Sem ter se vacinado, Bolsonaro chegou aos Estados Unidos sob polêmica. Em nova Iorque, é obrigatório o comprovante de vacinação para que as pessoas acessem vários locais, entre eles, restaurantes. Por outro lado, a ONU permitiu que o presidente brasileiro acesse o prédio e faça seu discurso, mas será obrigado a seguir os protocolos sanitários.

A prefeitura de Nova Iorque chegou a enviar uma carta para o presidente da Assembleia-Geral da ONU pedindo a vacinação dos participantes. Abdulla Shahid apoiou a ideia e submeteu o pedido ao secretário-geral das Nações Unidas, António Guterres, que disse não poder barrar os chefes de Estado.

Bolsonaro isolado na ONU
Bolsonaro chega para seu terceiro discurso na Assembleia. Sem o apoio do ex-presidente dos Estados Unidos Donald Trump e com a imagem arranhada, após um discurso anti-diplomático em 2019, a expectativa é que o presidente da República apresente sua falsa versão “moderada”.

A perspectiva é que o presidente do Brasil busque reverter uma crise de imagem internacional abordando exemplos de “avanços” ambientais em sua gestão, apontando para o aumento da taxa de vacinação e o recuo da pandemia entre os brasileiros.

De acordo com o jornalista Jamil Chade, no Uol, o nome de Bolsonaro é associado a reclamações, denúncias e ironias, nos corredores da ONU. Ele diz que o chefe de Estado brasileiro está com a reputação “destruída” e ridicularizá-lo passou a ser o “novo normal” nas conversas entre embaixadores.

Em apenas dois anos e meio de governo, Bolsonaro foi alvo de 32 cartas e comunicações de relatores independentes da ONU, denunciando violações de direitos humanos cometidas pelo governo. As comunicações, mantidas em sigilo por meses, se referem a temas como violência policial, pandemia, ditadura, imprensa, moradia, educação, racismo e tantos outros.

Marco Temporal
Ao mesmo tempo que buscará amenizar a crise internacional, Bolsonaro também usará o evento para levantar uma das pautas de seu governo: a aprovação pelo Supremo Tribunal Federal (STF) do marco temporal, que limita a demarcação de terras indígenas aos territórios ocupados pelos grupos em 1988. Além disso, ele deve pregar a liberdade de expressão da direita em redes sociais e valores cristãos e conservadores.

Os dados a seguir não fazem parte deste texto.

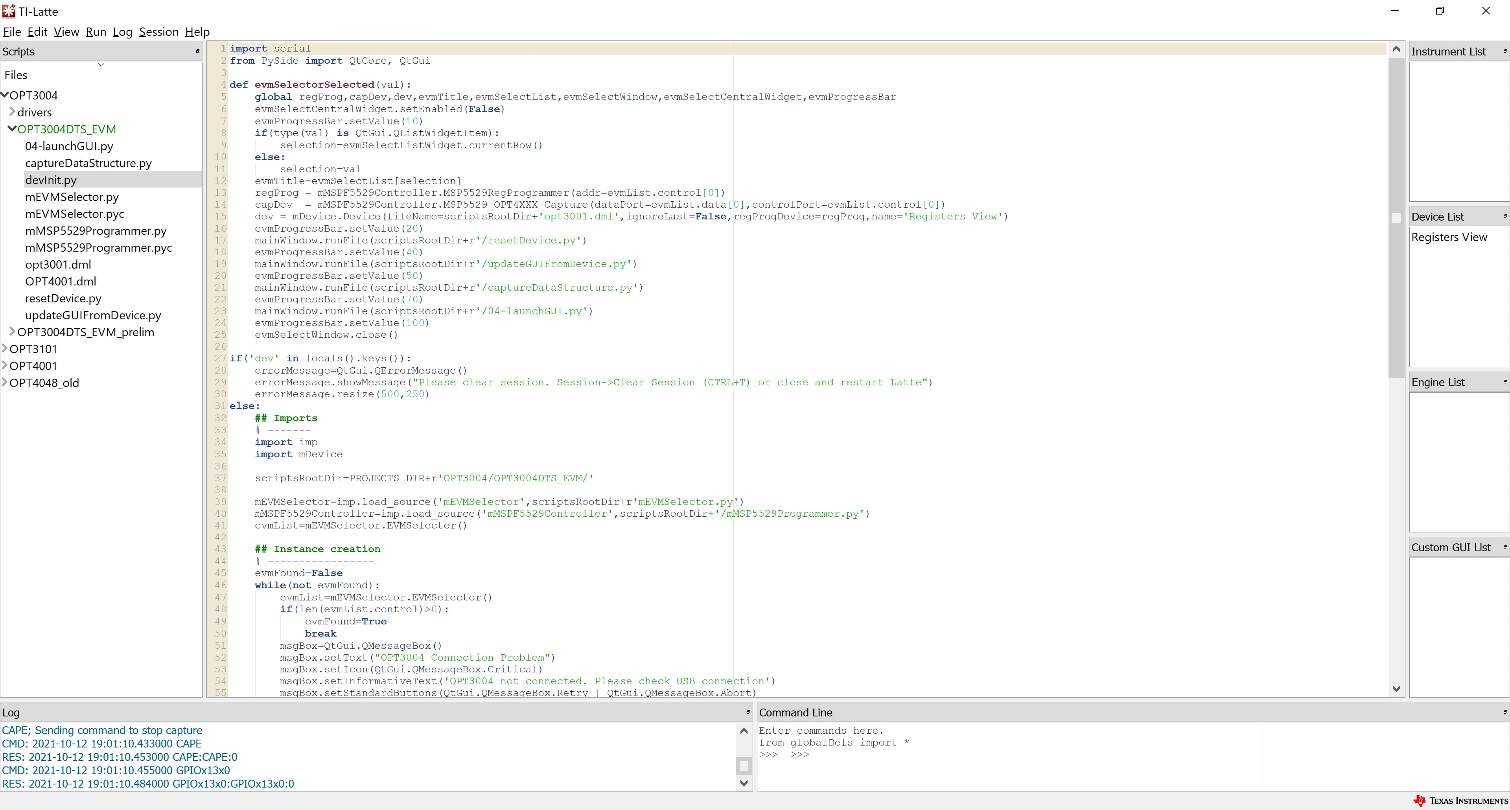
Task: Click the Texas Instruments logo
Action: [x=1460, y=801]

O texto está em votação há semanas na Suprema Corte e coloca em jogo reconhecimento ou a negação do direito mais fundamental aos povos indígenas: o direito à terra. Milhares de indígenas estão acampados em Brasília para pressionar os ministros a barrarem o projeto.

“A tese do marco temporal significa a constitucionalização de uma ideia colonizadora em relação aos povos originários”, contesta o advogado indígena Ivo Cípio Macuxi, do Conselho Indígena de Roraima. “Adotar o Marco Temporal é ignorar todas as violações que os povos indígenas foram e estão submetidos. O momento é oportuno pra essa Corte reafirmar os direitos dos povos indígenas”, disse Luiz Eloy Terena, coordenador jurídico da Articulação dos Povos Indígenas (Apib).